There was a long silence after this, for Walter was wearied, and, closing his eyes, he sank into a deep slumber, as it seemed to his sister, who, after readjusting the shawl so as to more effectually protect his frail form from cold, quietly awaited his awakening.
Yet not idly. Elizabeth was one of those women whose hands are taught never to be idle, and who always contrive to have a pocket full (or two pockets full, for that matter) of material and implements for any unexpected half-hour of vacancy or leisure. On this occasion, therefore, she had recourse to this never-failing reserve fund of feminine industry. If she had been a man, and it had been in the present degenerate days of tobacco-smoking, she, or he rather, would probably have taken out a cigar-case or a tobacco-pouch, with their needful accompaniments: but being what and who she was, Elizabeth Wilson was soon busy at some kind of needlework.
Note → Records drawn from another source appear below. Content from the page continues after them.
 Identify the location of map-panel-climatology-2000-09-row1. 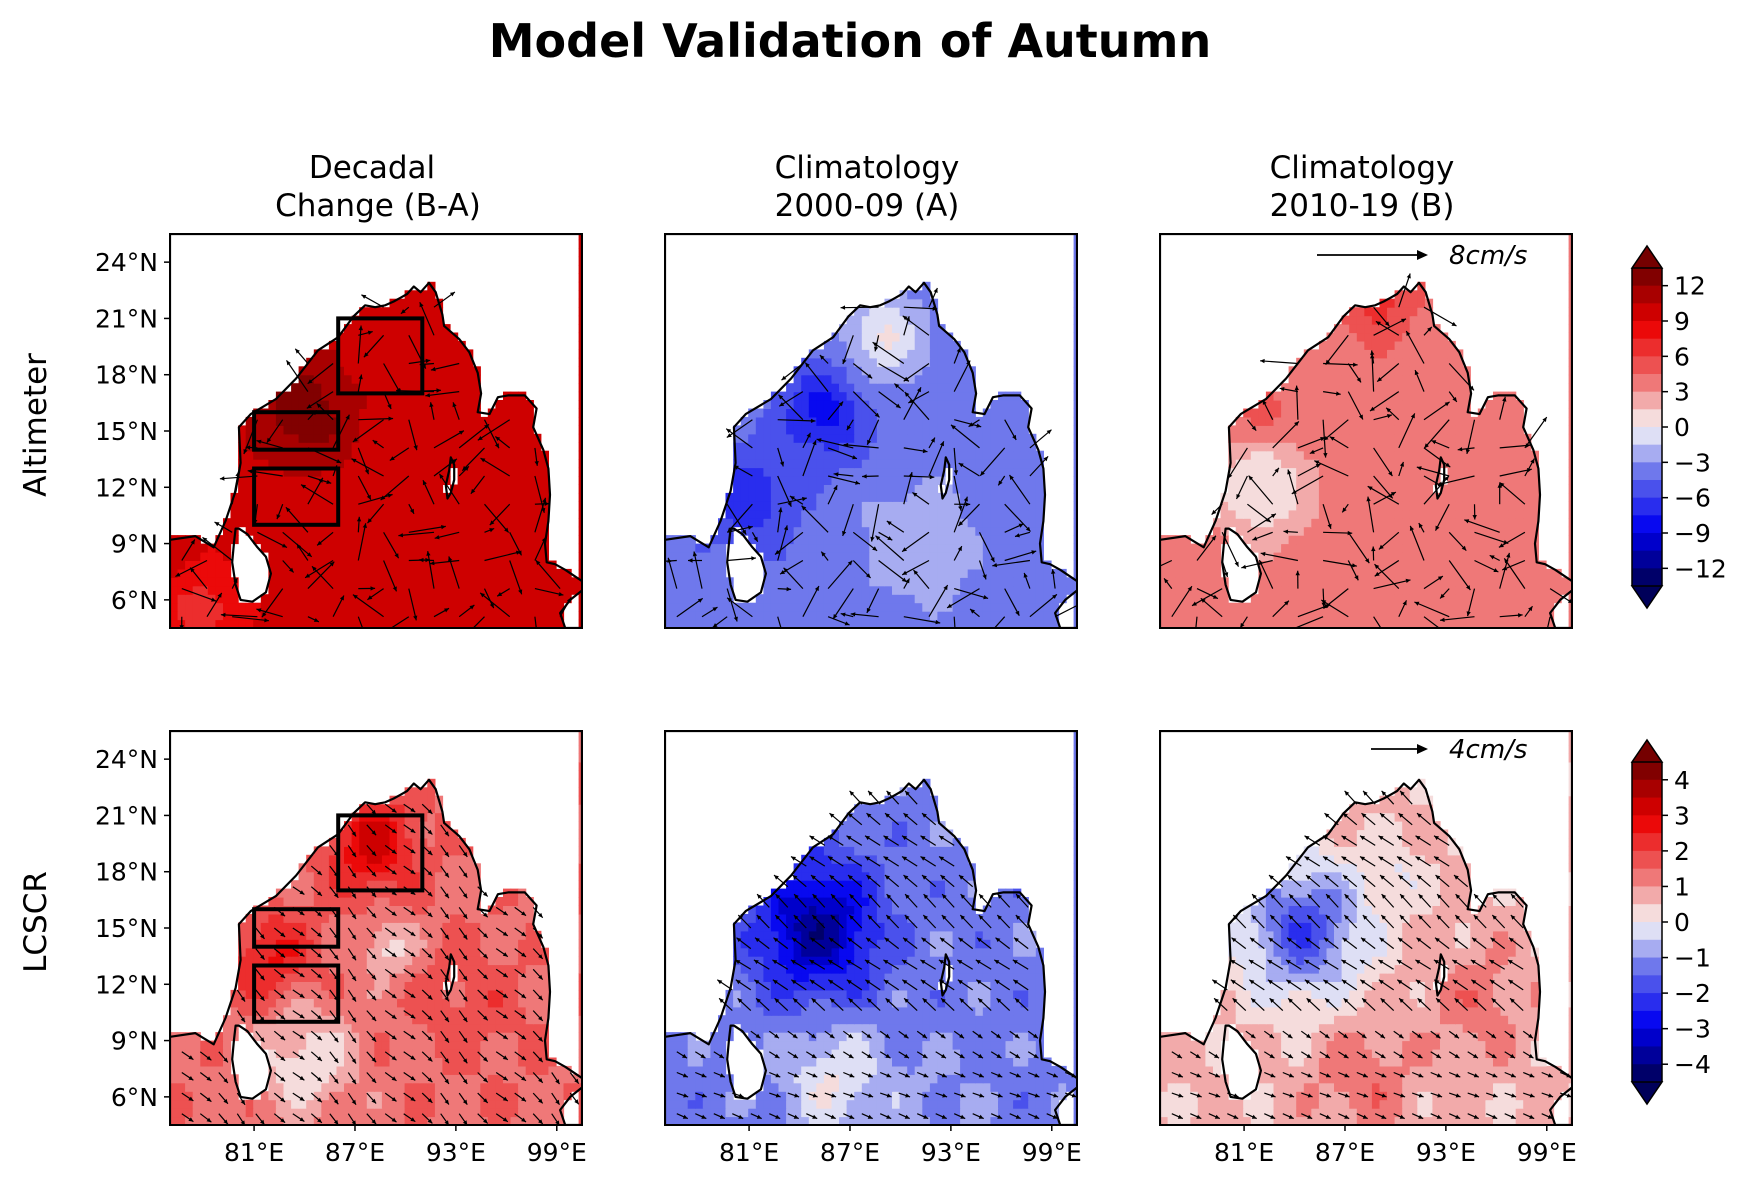
(871, 431).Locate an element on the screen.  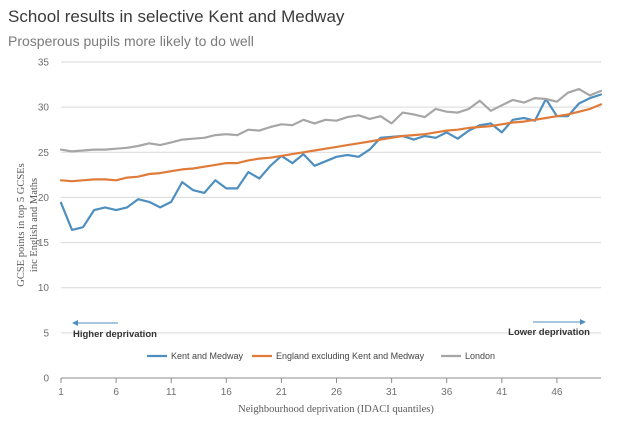
y-axis-label-line-2: inc English and Maths is located at coordinates (34, 225). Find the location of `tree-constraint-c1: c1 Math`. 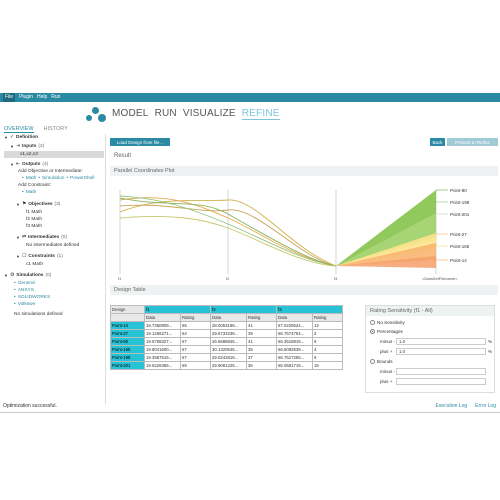

tree-constraint-c1: c1 Math is located at coordinates (35, 264).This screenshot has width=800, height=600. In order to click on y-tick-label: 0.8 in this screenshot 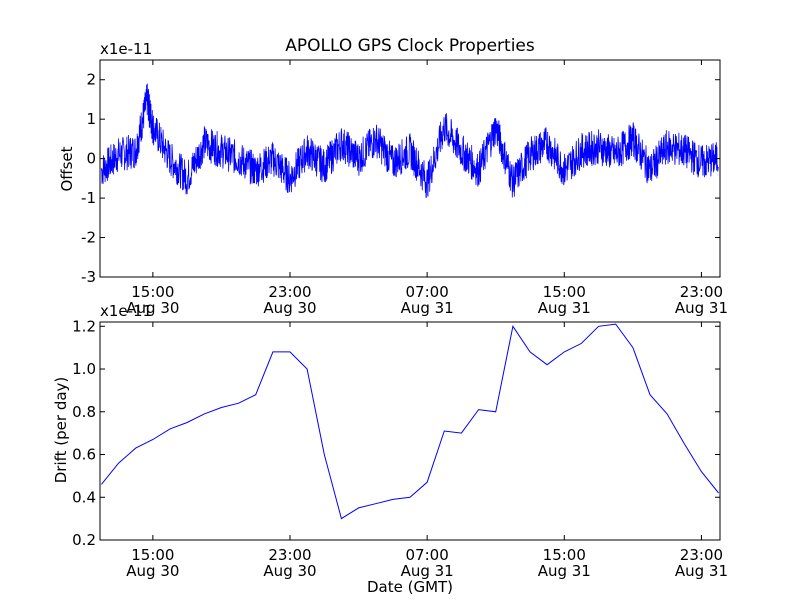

And while thus engaged, her thoughts wandered back into the far-off time of which she had been speaking. And especially she remembered one occasion on which that self-same holly arbour had witnessed a scene which she never thought of now without deep remorse.
She had not often since then revisited that arbour, and now the whole scene was reacted in her imagination. There sat John Tincroft, almost in the identical place now occupied by her brother; and here, where she herself was resting, had been seated her cousin Sarah, busy with her needle, when she broke in upon the two, so cruelly afterwards to traduce them!